Supplied text start

Skip to main content
ggml provides a high-level training API through ggml-opt.h. It handles dataset batching, gradient accumulation, forward and backward passes, and optimizer steps — so you can focus on defining your model graph.

Workflow

1

Select a loss type

Choose the loss function that matches your problem. The built-in options cover most supervised learning tasks:
enum ggml_opt_loss_type {
    GGML_OPT_LOSS_TYPE_MEAN,              // reduce outputs to mean (custom loss via graph)
    GGML_OPT_LOSS_TYPE_SUM,               // reduce outputs to sum (custom loss via graph)
    GGML_OPT_LOSS_TYPE_CROSS_ENTROPY,     // classification
    GGML_OPT_LOSS_TYPE_MEAN_SQUARED_ERROR // regression
};
Use MEAN or SUM when your graph already computes a meaningful scalar loss and you only need the optimizer to minimize it.
2

Create a dataset

Allocate a dataset and populate its data and labels tensors with your training samples. See Datasets for full details.
ggml_opt_dataset_t dataset = ggml_opt_dataset_init(
    GGML_TYPE_F32, // type for data tensor
    GGML_TYPE_F32, // type for labels tensor
    ne_datapoint,  // elements per datapoint
    ne_label,      // elements per label
    ndata,         // total number of datapoints
    ndata_shard    // shuffle granularity
);
3

Build a GGML graph

Define your model as a GGML computation graph with no_alloc = true. Use two separate contexts:
  • Parameters context — holds model weights and the inputs tensor. Allocate this statically in your code; its data remains valid throughout training.
  • Compute context — holds all intermediate tensors. The optimizer reallocates this context automatically; do not read its tensor data directly.
// Parameters context — allocated once
struct ggml_init_params params_ctx = {
    .mem_size   = model_mem_size,
    .mem_buffer = NULL,
    .no_alloc   = false,
};
struct ggml_context * ctx_model = ggml_init(params_ctx);

struct ggml_tensor * inputs  = ggml_new_tensor_2d(ctx_model, GGML_TYPE_F32, ne_input,  ndata_batch);
struct ggml_tensor * weights = ggml_new_tensor_2d(ctx_model, GGML_TYPE_F32, ne_hidden, ne_input);

// Compute context — reused each step
struct ggml_init_params compute_ctx = {
    .mem_size   = compute_mem_size,
    .mem_buffer = NULL,
    .no_alloc   = true, // no_alloc must be true
};
struct ggml_context * ctx_compute = ggml_init(compute_ctx);

struct ggml_tensor * hidden  = ggml_mul_mat(ctx_compute, weights, inputs);
struct ggml_tensor * outputs = ggml_relu(ctx_compute, hidden);
The second dimension of inputs and outputs is interpreted as the batch size (number of datapoints). Make sure it matches ndata_batch in your dataset batching.
4

Fit the model

Call ggml_opt_fit to run the full training loop. It handles shuffling, batching, gradient accumulation, validation splits, and epoch reporting.

Supplied text end
Stored data start

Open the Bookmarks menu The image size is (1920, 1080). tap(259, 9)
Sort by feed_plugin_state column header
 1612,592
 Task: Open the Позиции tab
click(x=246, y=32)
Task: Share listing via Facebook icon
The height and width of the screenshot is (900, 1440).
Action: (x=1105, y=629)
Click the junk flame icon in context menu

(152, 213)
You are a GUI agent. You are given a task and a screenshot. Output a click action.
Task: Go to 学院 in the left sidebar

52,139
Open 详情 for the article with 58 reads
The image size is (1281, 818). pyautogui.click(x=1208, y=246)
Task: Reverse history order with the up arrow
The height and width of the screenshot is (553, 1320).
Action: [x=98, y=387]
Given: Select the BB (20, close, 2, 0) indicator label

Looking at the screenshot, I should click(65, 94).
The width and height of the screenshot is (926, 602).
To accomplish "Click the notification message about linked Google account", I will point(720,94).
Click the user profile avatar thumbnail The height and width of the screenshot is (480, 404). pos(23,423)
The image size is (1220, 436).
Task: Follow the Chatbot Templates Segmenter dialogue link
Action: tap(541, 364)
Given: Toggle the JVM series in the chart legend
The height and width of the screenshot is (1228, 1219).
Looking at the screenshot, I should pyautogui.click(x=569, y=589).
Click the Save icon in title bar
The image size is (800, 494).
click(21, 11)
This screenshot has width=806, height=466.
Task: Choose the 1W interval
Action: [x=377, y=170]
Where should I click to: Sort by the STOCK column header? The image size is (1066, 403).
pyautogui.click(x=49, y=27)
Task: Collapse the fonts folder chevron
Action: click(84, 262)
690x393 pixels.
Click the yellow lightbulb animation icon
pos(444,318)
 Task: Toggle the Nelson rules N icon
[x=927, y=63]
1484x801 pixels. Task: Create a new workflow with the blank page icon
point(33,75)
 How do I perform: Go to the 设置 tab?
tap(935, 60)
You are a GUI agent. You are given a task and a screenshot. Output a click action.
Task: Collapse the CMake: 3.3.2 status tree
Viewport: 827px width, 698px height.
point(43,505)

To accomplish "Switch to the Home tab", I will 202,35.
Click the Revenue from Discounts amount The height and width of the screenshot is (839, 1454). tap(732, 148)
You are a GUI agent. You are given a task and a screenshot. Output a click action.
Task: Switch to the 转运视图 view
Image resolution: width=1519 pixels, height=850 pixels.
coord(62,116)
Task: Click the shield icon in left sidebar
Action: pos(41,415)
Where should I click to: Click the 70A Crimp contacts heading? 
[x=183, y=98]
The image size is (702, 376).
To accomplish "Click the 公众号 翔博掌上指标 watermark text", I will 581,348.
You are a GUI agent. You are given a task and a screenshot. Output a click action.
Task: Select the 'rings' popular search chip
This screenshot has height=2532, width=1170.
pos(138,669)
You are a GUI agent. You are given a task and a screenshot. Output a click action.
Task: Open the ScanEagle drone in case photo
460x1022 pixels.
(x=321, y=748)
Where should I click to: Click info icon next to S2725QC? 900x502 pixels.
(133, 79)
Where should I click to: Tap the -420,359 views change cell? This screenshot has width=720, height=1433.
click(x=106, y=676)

Stored data end

## Short task
Reproduce verbatim the passage of the ggml training guide between "Choose the loss" and "mean (custom loss via graph)", inclusive.

## Correct result
Choose the loss function that matches your problem. The built-in options cover most supervised learning tasks:
enum ggml_opt_loss_type {
    GGML_OPT_LOSS_TYPE_MEAN,              // reduce outputs to mean (custom loss via graph)